As with PBMT, no one knows as of yet the exact mechanism by which the various forms of visible light therapy affect healing, even with the treatments mentioned earlier (blue light phototherapy, PDL and IPL). Cytochrome C-Oxidase, complex 4 in the mitochondrial electron transport chain responsible for transferring an electron from Cytochrome C to Oxygen and eventual production of our energy molecule, Adenosine Triphosphate, and our best friend in PBMT, is a pigmented protein. Copper (CuA) and heme based pigments (Hemea and hemea3) in Cytochrome C-Oxidase are most responsive to the wavelengths we use. CuA has absorption bands at about 480 nm, 530 nm, and even one in the infrared spectrum at about 830 nm.1 Literature has shown that although these absorbances reflect a blue/purple color in the lab, in an intact Cytochrome C oxidase the hemes hide the CuA absorbances with their own absorbances. Hemea has been found to have absorbances at 446 nm and 605 nm. Hemea3 has absorbances at 441 nm, 611 nm, and 656 nm.1 The absorbances for both hemes mean the reflected light gives the hemes a reddish/purple color. These pigments when exposed to the appropriate wavelengths of light mentioned changes their molecular structure and releases Nitric Oxide in return for Oxygen. Note that blue wavelengths (441, 446 and 480 nm) and green (530) are also well absorbed by CCO, why don’t we use them? We could use them of course, but the blue wavelengths cannot penetrate tissues deeply, and green is well absorbed by hemoglobin in red blood cells, which does not have a mitochondrion. So for surface treatments, they are useful, but for deeper tissues, deeper than a few mm, they are wasted.

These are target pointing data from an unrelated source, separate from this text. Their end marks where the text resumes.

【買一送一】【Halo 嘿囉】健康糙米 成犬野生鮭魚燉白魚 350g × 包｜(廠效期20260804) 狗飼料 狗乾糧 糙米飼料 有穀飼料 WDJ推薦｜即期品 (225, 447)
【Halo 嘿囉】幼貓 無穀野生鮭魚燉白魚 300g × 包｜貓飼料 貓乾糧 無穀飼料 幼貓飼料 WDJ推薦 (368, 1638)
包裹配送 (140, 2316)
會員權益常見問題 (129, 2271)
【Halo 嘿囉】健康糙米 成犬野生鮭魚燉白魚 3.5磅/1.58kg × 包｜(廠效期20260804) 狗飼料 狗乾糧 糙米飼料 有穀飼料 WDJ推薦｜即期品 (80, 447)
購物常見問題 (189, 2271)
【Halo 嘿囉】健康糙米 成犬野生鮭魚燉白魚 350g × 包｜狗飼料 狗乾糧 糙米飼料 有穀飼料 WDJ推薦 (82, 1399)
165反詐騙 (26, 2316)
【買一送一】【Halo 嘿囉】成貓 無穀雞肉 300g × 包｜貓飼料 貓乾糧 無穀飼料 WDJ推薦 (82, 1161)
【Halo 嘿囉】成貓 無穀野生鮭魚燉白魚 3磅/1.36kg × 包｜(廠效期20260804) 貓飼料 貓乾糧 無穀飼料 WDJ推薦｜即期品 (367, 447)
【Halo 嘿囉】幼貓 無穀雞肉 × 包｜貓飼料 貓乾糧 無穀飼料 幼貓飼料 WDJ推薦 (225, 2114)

Another question would be then why does PDL and IPL treatment used green light lasers? PDL and IPL, although still a member of the Photomedicine bandwagon, does a different activity called Photothermolysis, wherein light basically hastens the disintegration of hemoglobin to bilirubin. With hemoglobin most responsive to the green wavelengths, using high intensity light sources like lasers requires rapid pulsed treatments and cooling mechanisms to minimize surrounding tissue damage, and is still dependent on circulation to manage edema and inflammation.

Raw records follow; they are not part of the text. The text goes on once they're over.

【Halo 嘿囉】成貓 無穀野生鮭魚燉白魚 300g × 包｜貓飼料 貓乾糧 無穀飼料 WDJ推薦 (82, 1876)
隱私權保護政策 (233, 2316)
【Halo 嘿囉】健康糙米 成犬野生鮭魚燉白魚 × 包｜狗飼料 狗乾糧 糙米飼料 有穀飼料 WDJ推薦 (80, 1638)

They may not interact directly with the breakdown pigments present in ecchymoses, but PBMT may have a different, but more systemic, effect that aids ecchymoses, and that is the localized improvement in blood flow in the area of treatment. The improved blood flow is due to the unbinding of Nitric Oxide from Cytochrome C Oxidase. Nitric Oxide being a potent vasodilator, improves oxygenation in the area, washes out localized bilirubin pigments into the systemic circulation, and delivers macrophages which will sweep broken down red blood cells and hemosiderin into the lymphatic circulation. Further PBMT encourages collagen production, so any microscopic injury bought about by the injury can also be repaired. Finally, PBMT has an anti-inflammatory effect not directly related to pigment breakdown. So although no one has directly compared the efficacy of PBMT over PDL and IPL, the results should basically be the same.
- Hellwig, P., Soulimane, T., Buse, G., and Mantele, W. 1999. Electrochemical, FTIR, and UV/VIS Spectroscopic Properties of the ba3 Oxidase from Thermus thermophilus. Biochemistry, 38: 9648-9658.